___ Extracted data
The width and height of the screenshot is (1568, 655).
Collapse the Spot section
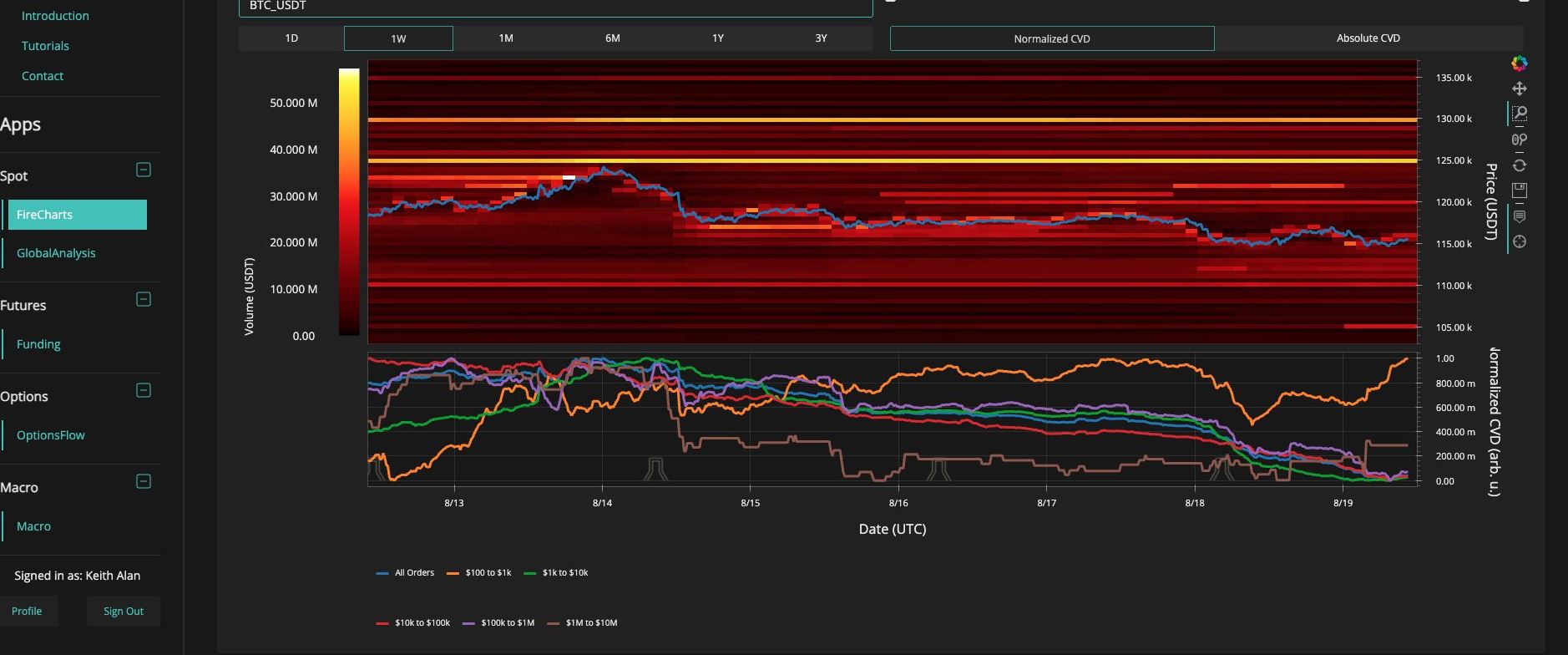pyautogui.click(x=144, y=170)
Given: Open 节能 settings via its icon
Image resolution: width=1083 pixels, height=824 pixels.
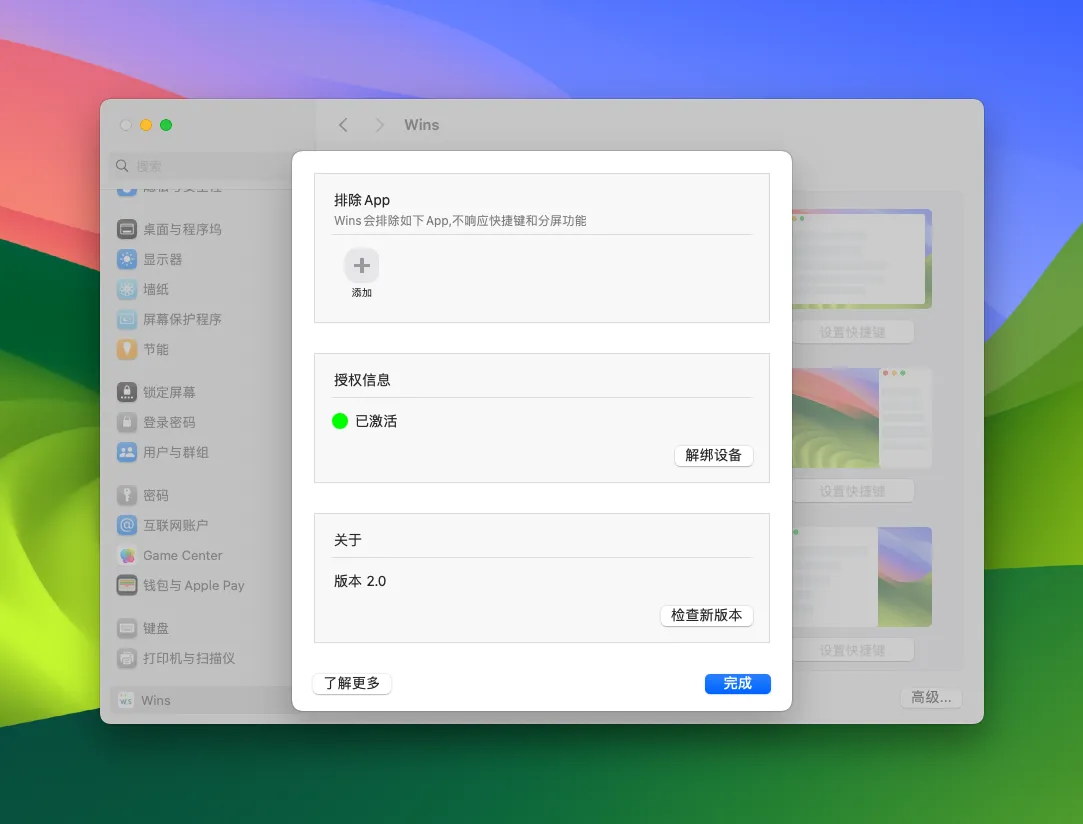Looking at the screenshot, I should (127, 349).
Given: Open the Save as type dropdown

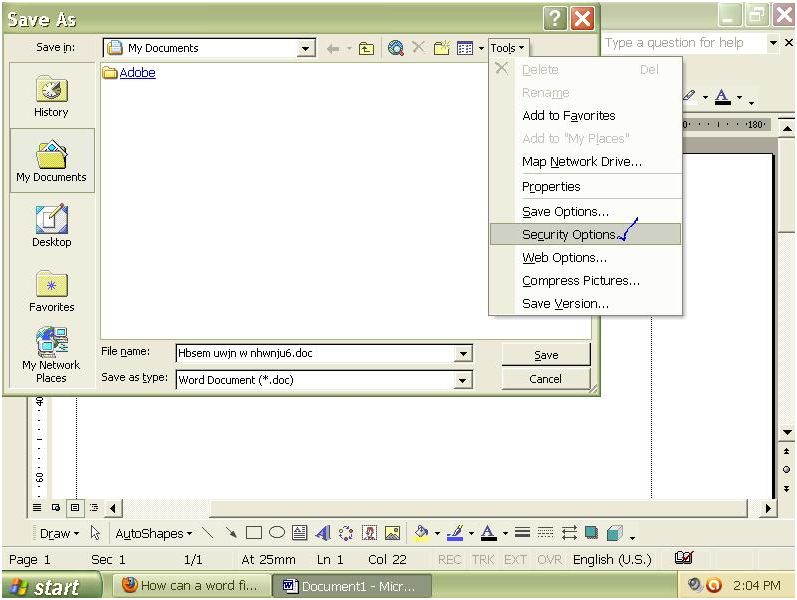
______
» **Work instructions**
From the data, collect all lines where the string "Given" appears.

» **Task answer**
Given: Open 节能 settings via its icon
Given: Open the Save as type dropdown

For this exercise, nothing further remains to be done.